In particular, of concern to the DJ was the fact that a 100% success fee was simply applied without any risk assessment of the particular case. In the context of Protected Party claims whilst it is true that current legislation does not specify a requirement for a risk assessment the Practice Direction refers to the risk assessment as being one of the documents to be produced;

Indeed, if solicitors/litigation friends wish to justify proposed deductions from a child’s damages as being reasonable, then a risk assessment would be at least highly desirable as evidence in support of their arguments. The very fact that it is mentioned as one of the documents to be produced may mean that it is, in effect, a requirement.”

In A v Royal Mail Group the ATE premium was deemed to have been unreasonably incurred and the District Judge refused to approve the deduction from the damages award; the success fee was awarded at 10%. The judgments in A v Royal Mail Group are of course fact specific.

What amounts to being ‘reasonably incurred and reasonable in amount’ under CPR 21.12 will depend on the facts of any given case. These proceedings arose from very ordinary facts; namely that there were uncontroversial facts, in that the Defendant was at fault and the Claimants were innocent child passengers;

This was a different scenario to the context in which applications might be made, for example, in a catastrophic PI case involving many more risks for the Claimant’s legal representative.

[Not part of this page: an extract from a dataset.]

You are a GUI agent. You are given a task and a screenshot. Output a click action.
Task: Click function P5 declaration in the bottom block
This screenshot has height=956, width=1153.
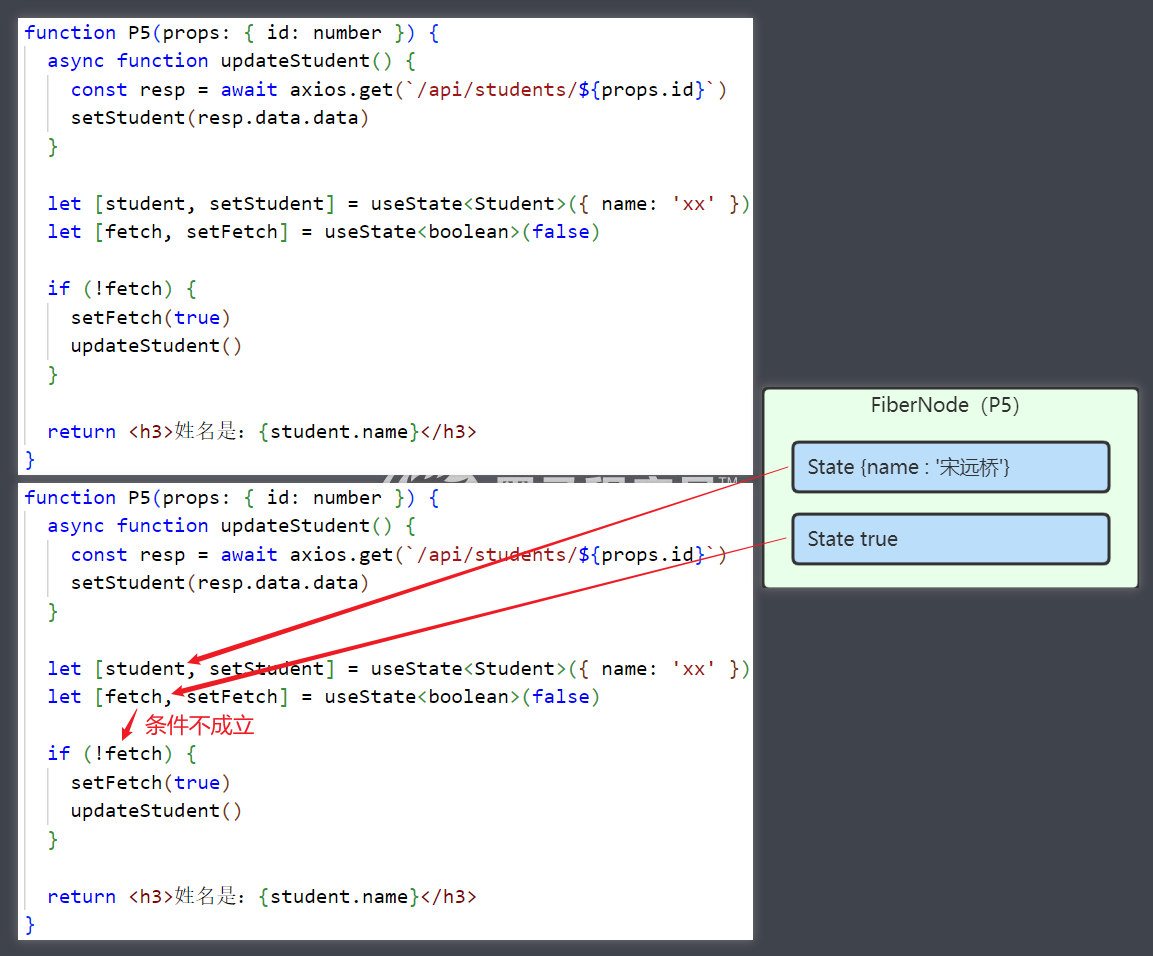pyautogui.click(x=86, y=498)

Given the judgement in A v Royal Mail Group it seems that the courts appear reluctant to approve the payment of success fees to solicitors from the damages of protected parties. With that in mind, and on a practical basis, it is essential that the requirements of PD21 need to be complied with in Applications for deductions, to include inter alia, providing details of the risk assessment used to determine the success fee and the advice given by the Claimant lawyer to the Litigation Friend about the funding arrangements chosen. It is essential that there is full compliance in particular with regards to the risk assessment. It is also important not to lose sight of the base line position that a success fee can only be recovered if it is deemed to have been reasonably incurred and is reasonable. The level of the success fee therefore needs to be justifiable.

Careful consideration needs to be given by the solicitor preparing the Witness Statement in support of their application to ensure that all the elements referred to in 11.3 of the PD (above) have been covered and if there are any concessions that have to be made, they are clearly outlined and if necessary a reduction in the amount of the success fee the court is being asked to consider, is made. Better, we believe, to meet any likely difficulties envisaged, head on and deal with them in the witness statement.

Whilst it might be tempting to outline in the witness statement how a success fee also represents some recompense for the solicitor’s firm funding of disbursements and WIP during the lifetime of the case, we would sound a note of caution about doing this. Under the old pre-Jackson rules this element of the success fee was called the “postponement element” and was not recoverable between the parties. Although in this scenario, you are not now recovering from your opponent but your own client, the approach in A v Royal Mail Group of applying some of the principles of pre-Jackson success fee recovery could lead the Court wanting to discount some of what you the Litigation Friend’s solicitor, are seeking to recover, on a similar basis.